9/10
O the grief!
10 January 2004
Warning: Spoilers
This Italian movie is a study of grief that is told in an almost matter-of-fact way. This is fortunate, for the theme is so touching I felt that the mostly-detached tone was a wise strategy. Spoilers ahead. A contented nuclear family suffer a destructive blow and we watch, in horrified awe, as the emotional shrapnel wreaks hell. This linear movie, a Cannes winner, makes you ponder the unthinkable. The performances are convincing and the score interesting. The direction was good too. The claustrophobic shots of the analyst at the time of disaster; the painful scene with the coffin where the daughter requests one final glimpse; the scene where she breaks down in the clothes shop; the (Spoiler!) cathartic appearance of the innocent girlfriend, who, with the endearing lack of tact of the young, had brought along a replacement boyfriend!

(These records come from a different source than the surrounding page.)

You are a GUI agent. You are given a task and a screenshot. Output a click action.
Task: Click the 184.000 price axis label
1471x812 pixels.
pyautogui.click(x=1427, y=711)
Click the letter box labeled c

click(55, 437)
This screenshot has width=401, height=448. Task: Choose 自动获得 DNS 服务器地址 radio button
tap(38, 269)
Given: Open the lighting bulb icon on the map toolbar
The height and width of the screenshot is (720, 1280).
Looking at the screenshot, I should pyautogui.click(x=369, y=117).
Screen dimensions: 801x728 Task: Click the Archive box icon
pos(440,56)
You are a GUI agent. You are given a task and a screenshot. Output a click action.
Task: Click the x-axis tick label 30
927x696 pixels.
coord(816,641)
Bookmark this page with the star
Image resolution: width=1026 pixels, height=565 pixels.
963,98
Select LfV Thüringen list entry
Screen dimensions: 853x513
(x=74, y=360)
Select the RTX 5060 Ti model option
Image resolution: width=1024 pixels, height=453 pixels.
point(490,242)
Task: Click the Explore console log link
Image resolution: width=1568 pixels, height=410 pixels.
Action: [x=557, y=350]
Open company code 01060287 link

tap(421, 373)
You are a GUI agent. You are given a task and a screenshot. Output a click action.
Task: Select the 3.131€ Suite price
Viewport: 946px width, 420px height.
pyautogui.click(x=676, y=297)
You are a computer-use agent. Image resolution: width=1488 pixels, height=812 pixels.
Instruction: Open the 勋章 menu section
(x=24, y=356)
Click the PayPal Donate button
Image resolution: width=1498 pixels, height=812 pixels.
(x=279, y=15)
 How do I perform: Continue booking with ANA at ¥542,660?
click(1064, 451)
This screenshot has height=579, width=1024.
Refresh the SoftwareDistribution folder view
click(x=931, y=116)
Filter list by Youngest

That last point is fascinating, it suggests to the family that even their lost son was replaceable and people move on. We are replaceable. Someone once said that when you quit a job, the hole you leave will be like that left by a hand being pulled from a bucket of water. Tis true of death too. Incidentally, The MPAA rated this movie R !! This over-powerful organisation obviously prefers teenagers to watch ubiquitous Hollywood violence, may the gods help is if kids are exposed to thoughtful, character-driven foreign movies. Whether it is driven by an ass-backwards "morality" or a cynical desire to make more money for Hollywood studios and itself, the MPAA's absurd behavior seems to me to be akin to a burning-of-books mentality, and makes America look immoral. Ponette, a French movie about grief, this time as experienced by a small child, was for me the most moving I've seen of the sad film genre (but I've seen very few). That movie deeply affected me, at a time when I was troubled.